Abbiamo già detto che non è l’efficienza, il rapporto tra costi e benefici, l’obiettivo da perseguire. La ridondanza, che verrebbe altrimenti intesa come uno spreco, all’interno di un modello antifragile si pone in aiuto delle singole fragilità. Una ridondanza organizzativa, dove alcuni gruppi potrebbero perseguire scopi simili e agire autonomamente. Una ridondanza in termini di prassi, quindi il mettere in atto anche azioni simili o ripeterle, alla ricerca di informazioni. Una ridondanza relazionale, in termini motivazionali, valoriali, decisiva per tollerare l’ansia del ‘non concluso’, del ‘non rotondo’, o i fallimenti e gli errori, le inevitabili tensioni. Si tratta di imparare a chiamare investimento quello che potrebbe oggi sembrarci uno spreco. Se Giuseppe non avesse suggerito al Faraone di immagazzinare scorte nei magazzini quando non sembravano necessarie non avrebbe fatto poi la fortuna di quell’impero.

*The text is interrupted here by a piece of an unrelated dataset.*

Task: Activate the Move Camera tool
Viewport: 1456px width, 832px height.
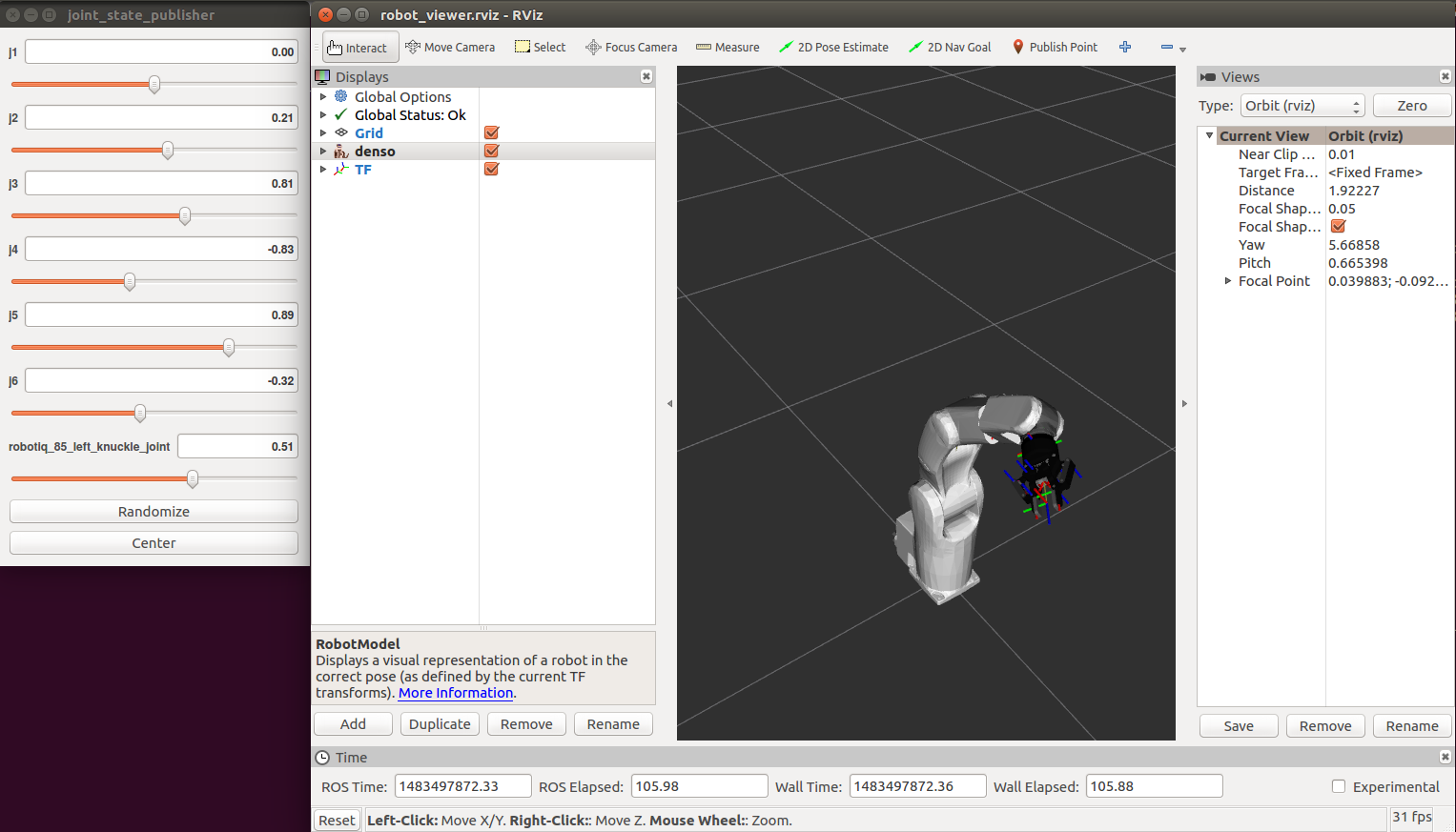Action: pos(450,48)
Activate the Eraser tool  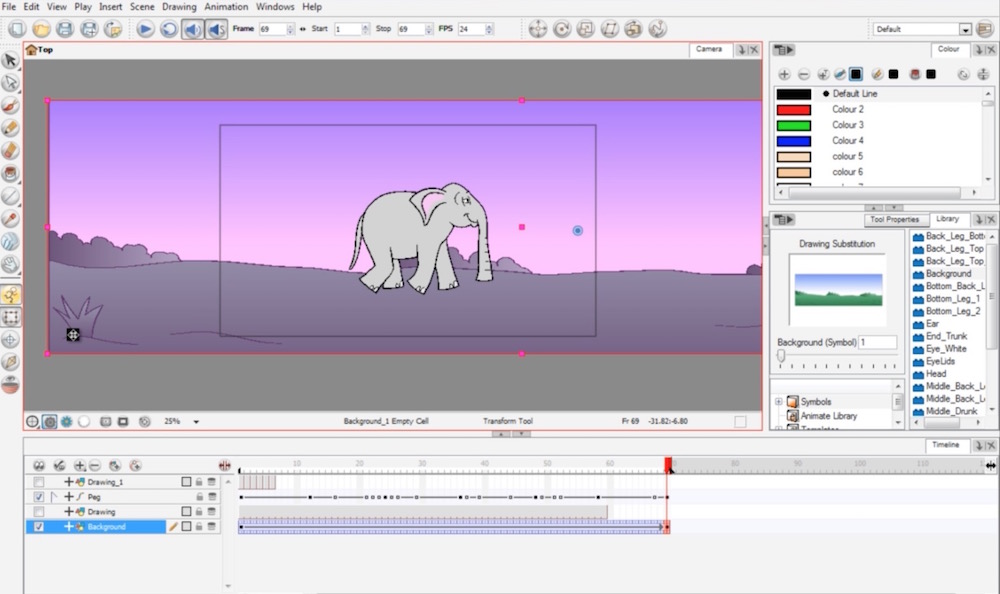[x=11, y=150]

 LANCIATORI DI PALLINE DI ARGILLA

Siamo chiamati ad opporci ai deserti esteriori ed interiori senza adattarci o resistere. Attraversando il deserto con la giusta attrezzatura, quella dell’antifragilità, si può apprendere e riportare vita laddove sembrava non esserci più desiderio, gioia, volontà. Un’attrezzatura leggera, ma utile ed efficace. Sapendo che non è facile lasciare ciò che fino ad ora ci aveva dato sicurezza. Ma il deserto può presentarci delle sorprese inaspettate se sappiamo attraversarlo, come una roccia da cui scaturisce improvvisamente dell’acqua o della manna che scende gratuitamente a dare nuove energie e motivazioni. Sarà quindi un passaggio delicato e critico il passare da essere dei condottieri di una nave che attraversa tempeste e giorni di secca, a umili lanciatori di palline di argilla, dove l’esito non è più sotto il nostro controllo.

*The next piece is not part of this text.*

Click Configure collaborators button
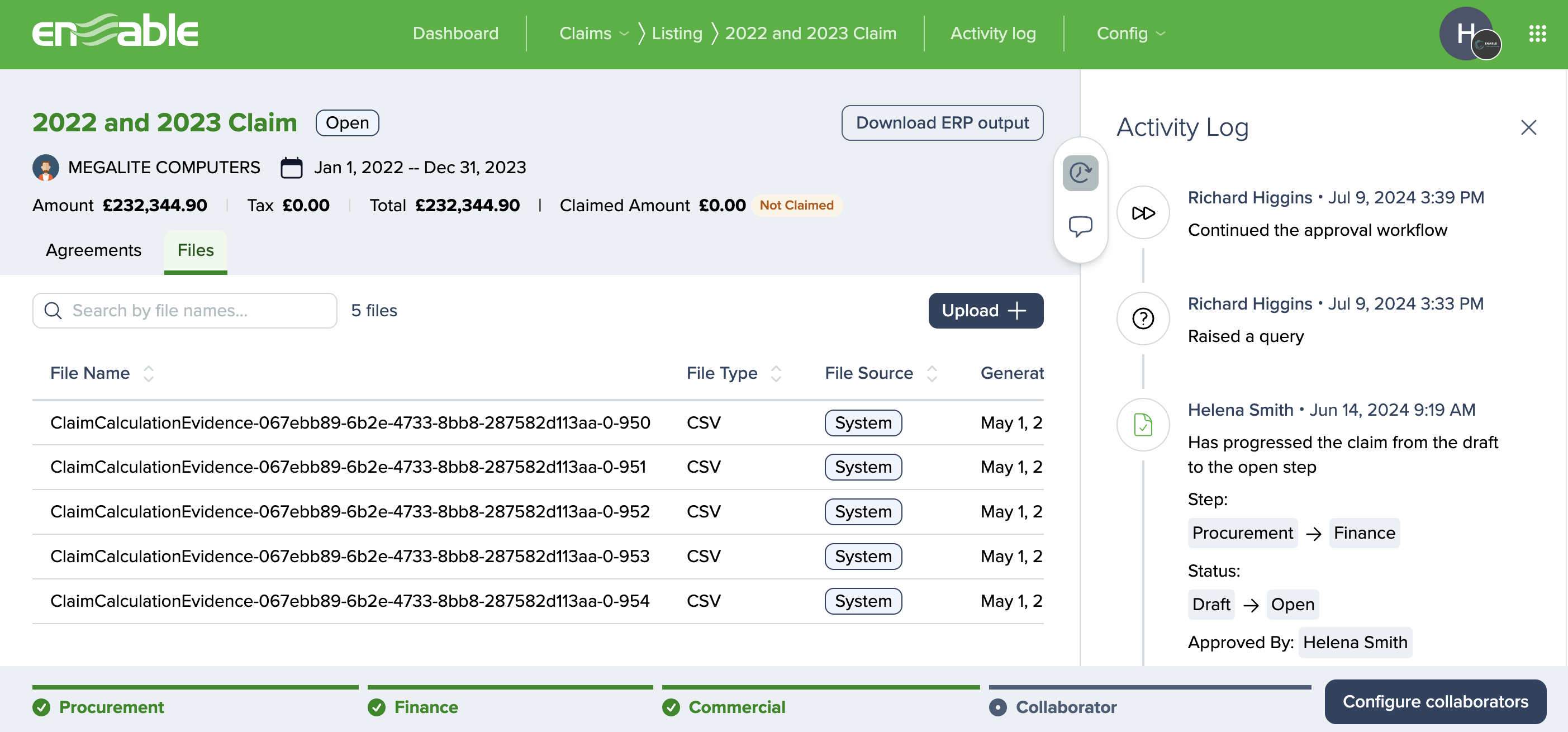The image size is (1568, 732). 1434,702
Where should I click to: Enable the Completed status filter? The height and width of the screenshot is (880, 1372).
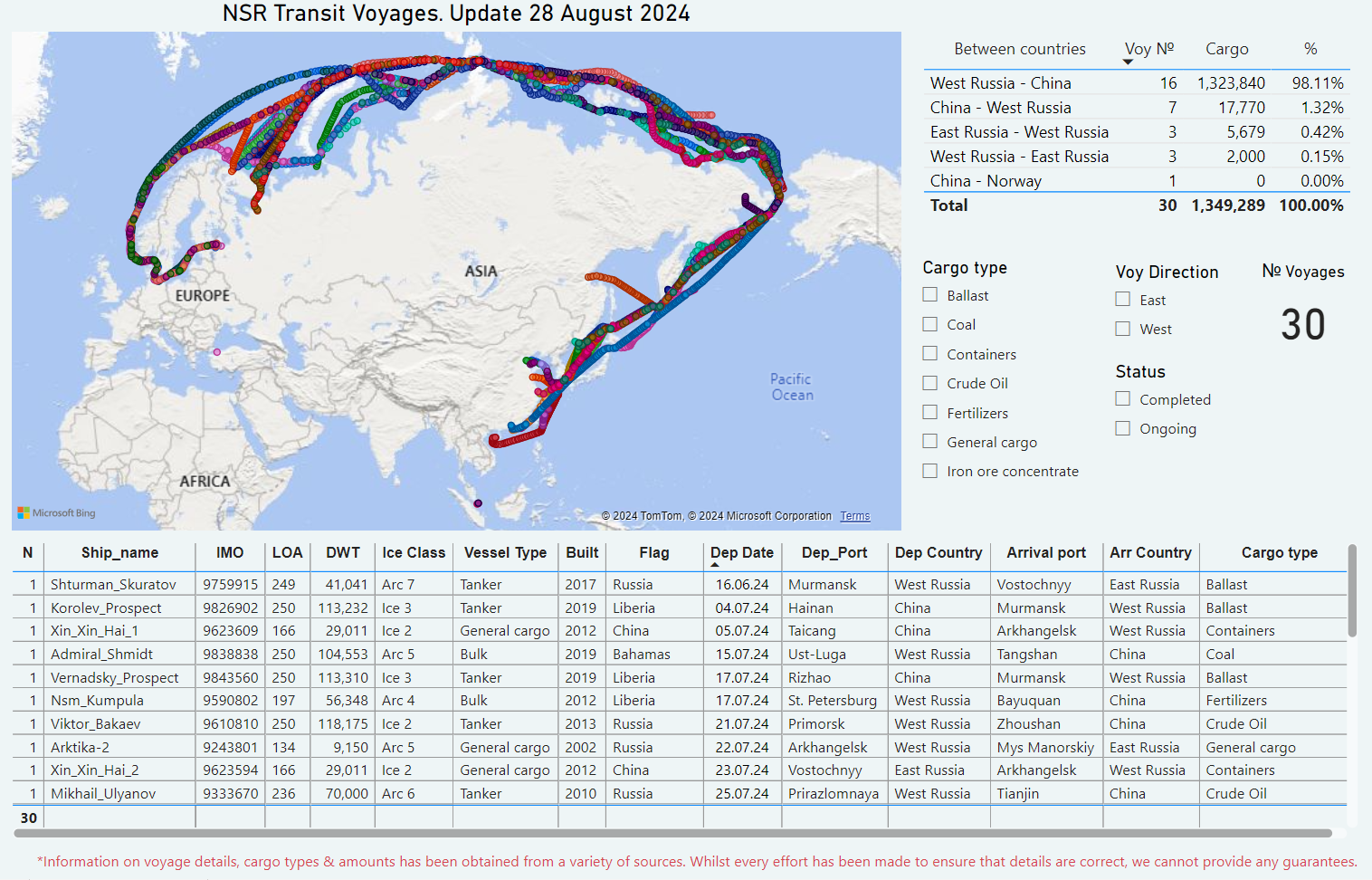click(x=1122, y=398)
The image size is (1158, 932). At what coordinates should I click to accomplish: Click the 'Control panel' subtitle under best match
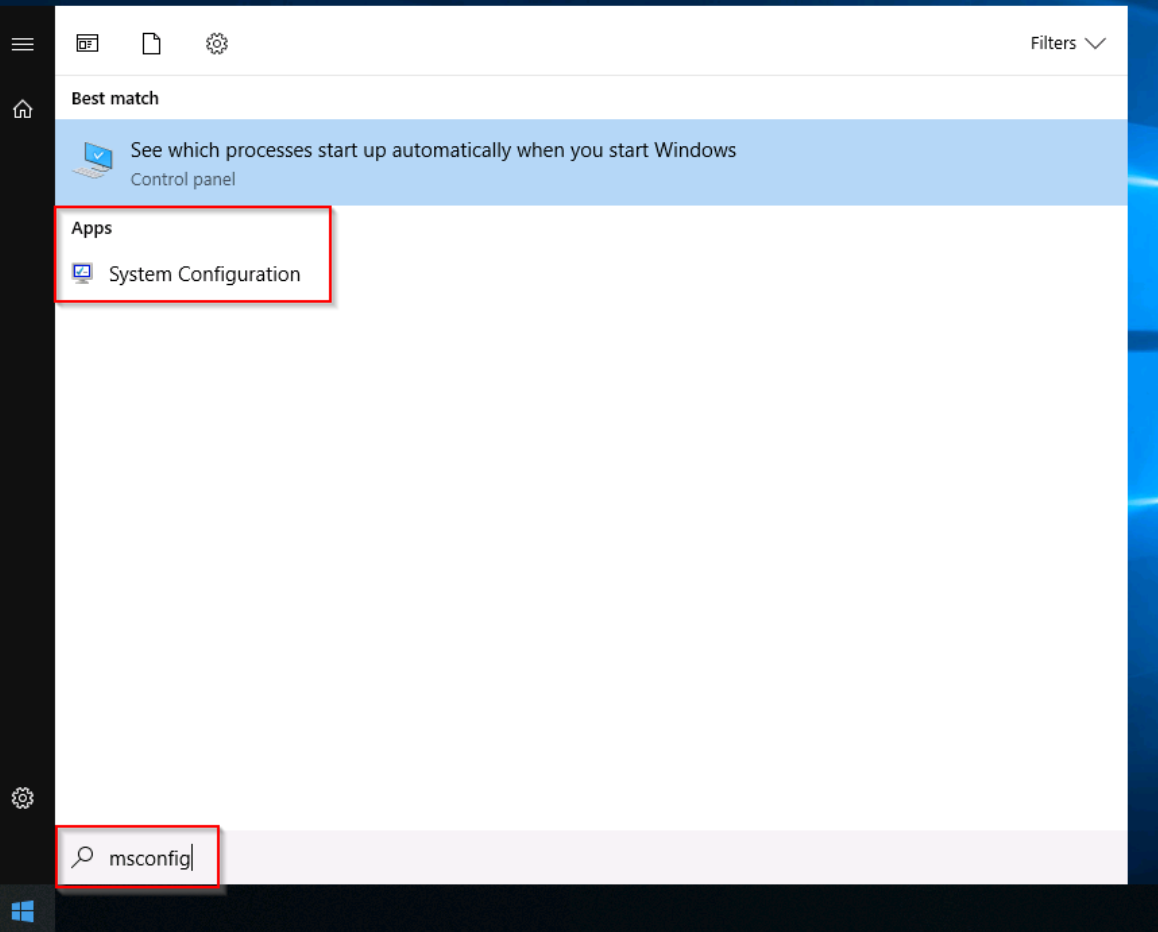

Vorremmo accompagnarlo questo passaggio, attraverso alcuni stimoli e contributi. Ma credo che alla luce di queste riflessioni forse alcune espressioni di carattere teologico pastorale possono essere ricomprese in modo diverso: corresponsabilità, sinodalità, ministerialità, annuncio, potere, autorità, gerarchia,…

In una pallina il caos e il cosmo. Forse da qui si possono generare miracoli e senza avere l’ansia o il timore che possano dipendere da noi.